There is a lot to celebrate these days if you are pro-gun. Restrictive firearms laws are dropping across the country, gun manufacturers are so busy that some are freezing new orders to work through their backlog and the average person on the street is less likely to run screaming to the nearest cop if you accidentally flash your concealed carry piece (depending, of course, on what state you live in). Unfortunately, the gun boom has a dark side, too . . .
The supply of many new guns is getting scarce, which in turn is driving up the prices of used ones. Gun manufacturers are not as concerned about holding down MSRPs as long as they can sell everything they make and gun dealers are not as anxious to offer too much in the way of discounts from MSRP, especially for the really popular guns. On top if this, if you want to purchase a Class III device, the ATF wait times are stretching into the 6+ month range.
On top of this, there seems to be a rising arrogance on the part of some gun retailers, particularly the ones that have been established for some time. This approach reminds me a lot of what happened during the cigar boom of the 1990’s. For those who don’t recall, cigars became a key fashion accessory among the movers and shakers and nearly every male celebrity (and some female ones) graced the cover of Cigar Aficionado magazine at some point during the decade.
Good cigars got insanely expensive (assuming you could find them) and some manufacturers took advantage of the environment by pumping out crap. Along with this, the attitude of the owners of many long-time cigar shops shifted into what I can best describe as thinly veiled contempt for their customers. Customer service was non-existent – just as in that Seinfeld Soup Nazi episode, you came in, placed your order, paid and got out. No idle chit chat.
I’m seeing a similar trend developing in my local area where firearms are concerned. Some of the established gun shops are really displaying outright contempt for their customers and quite frankly, I think this is a bad plan. To wit, I recently decided to take my brand spanking new gun trust out for a spin to get the paperwork started for a .22 suppressor. As near as I can tell, there are only two Class III dealers within a couple hour drive and here’s what happened:
I called and was told that the owner was out and he would call me back. Never happened. While I understand that given the complexities of the NFA, the owner would want to be involved in every NFA-related transaction, there seems to me to be no good reason why his staff couldn’t at least tell me what the shop has in stock. The next day, I was in the area and swung by the shop. No suppressors in stock, but a shipment was on order.
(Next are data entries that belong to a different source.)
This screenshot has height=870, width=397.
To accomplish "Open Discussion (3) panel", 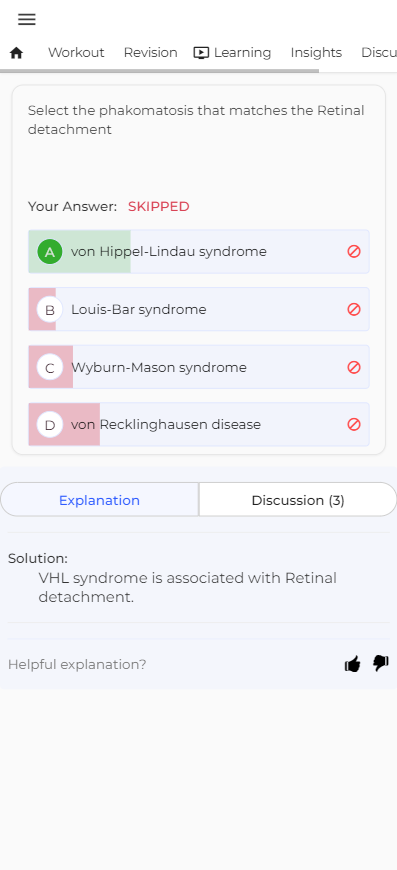I will 298,500.
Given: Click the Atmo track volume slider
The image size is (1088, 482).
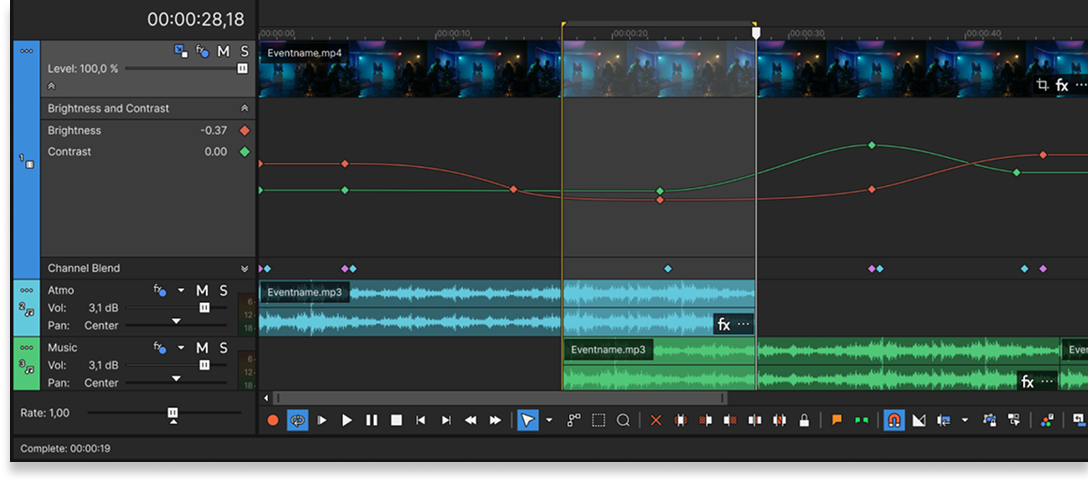Looking at the screenshot, I should point(204,308).
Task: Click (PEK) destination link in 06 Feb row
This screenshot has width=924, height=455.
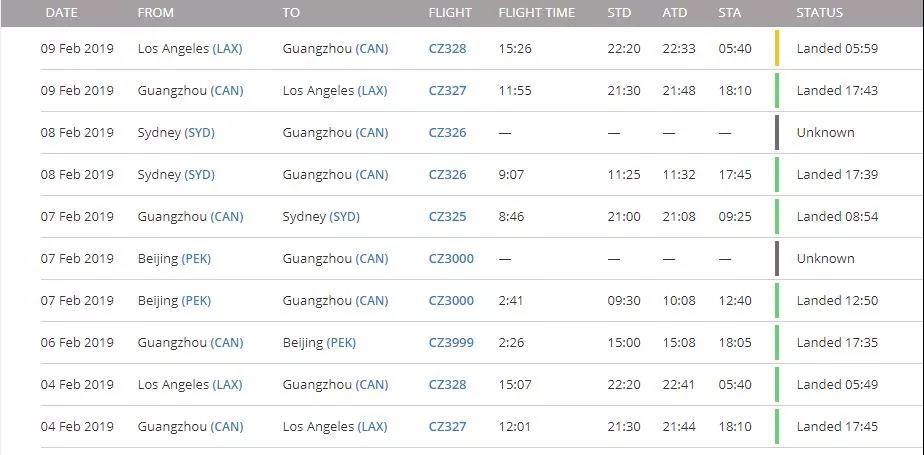Action: (341, 342)
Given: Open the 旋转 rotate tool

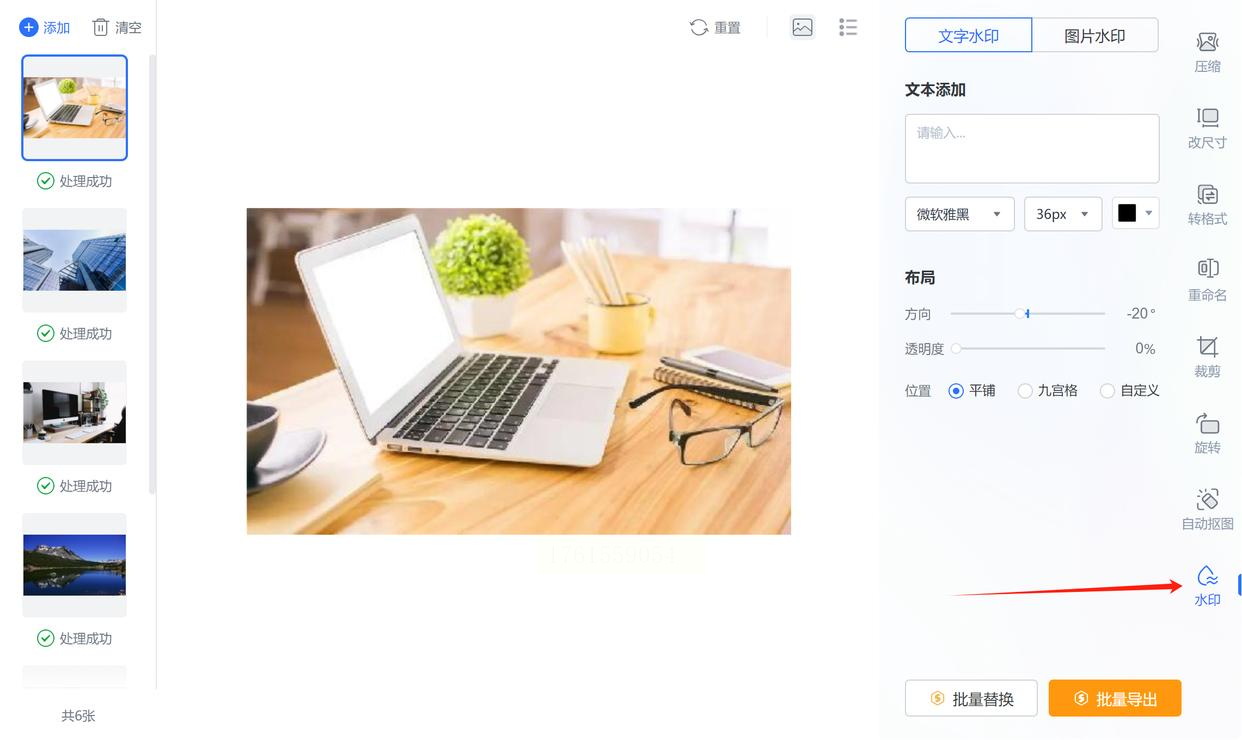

Customer Service Grade – D. No call back and insufficiently educated sales staff.
Dealer #2 has been a fixture in the area for nearly 50 years. They have an established reputation, not all of it good. I called the store on Tuesday to inquire if they had the suppressor I wanted in stock. The person who answered the phone had to ask someone else, but at least he answered my question – they did.
Based upon the price I was quoted, either the shop is offering a deal that undercuts the best Internet prices by 50% or else he got the names of the products confused. That said, it was at least worth my driving up to the store the next day. When I arrived, I was told that just like the other store, I needed to deal with the owner to purchase a suppressor. At the time, the owner had three people in his office and a call on hold. Since the boss was so busy, I said that I would just call the next day and make an appointment.
The next day, I called in the morning and the boss was again busy so I left my name and number. I also called a couple of hours later and left a message on his voice mail (just in case the person who took it down lost it). I told him I was interested in purchasing a suppressor and would like to make and appointment to come to the store to do it. A day later, still no call back.
Customer Service Grade – F – Really, you don’t want my money? Seriously?
Unfortunately, in my state, I’m kind of screwed. I’m going to have to deal with one of these two outfits if I want to purchase the product I’m looking for. I really think that there’s an opportunity here for someone who is not an assclown to get into the Class III business. As was the case during the cigar boom, new stores entered the market that actually paid attention to customer service and, once the boom eased, they did better as the customers remembered them.
Perhaps something similar will happen in the firearms business. I already channel a lot of my non-Class III purchasing through a local guy who does this part time and charges less than the big guys and is more focused on customer service than they are. If some of the little guys decide to get into the Class III biz, we might just have something here.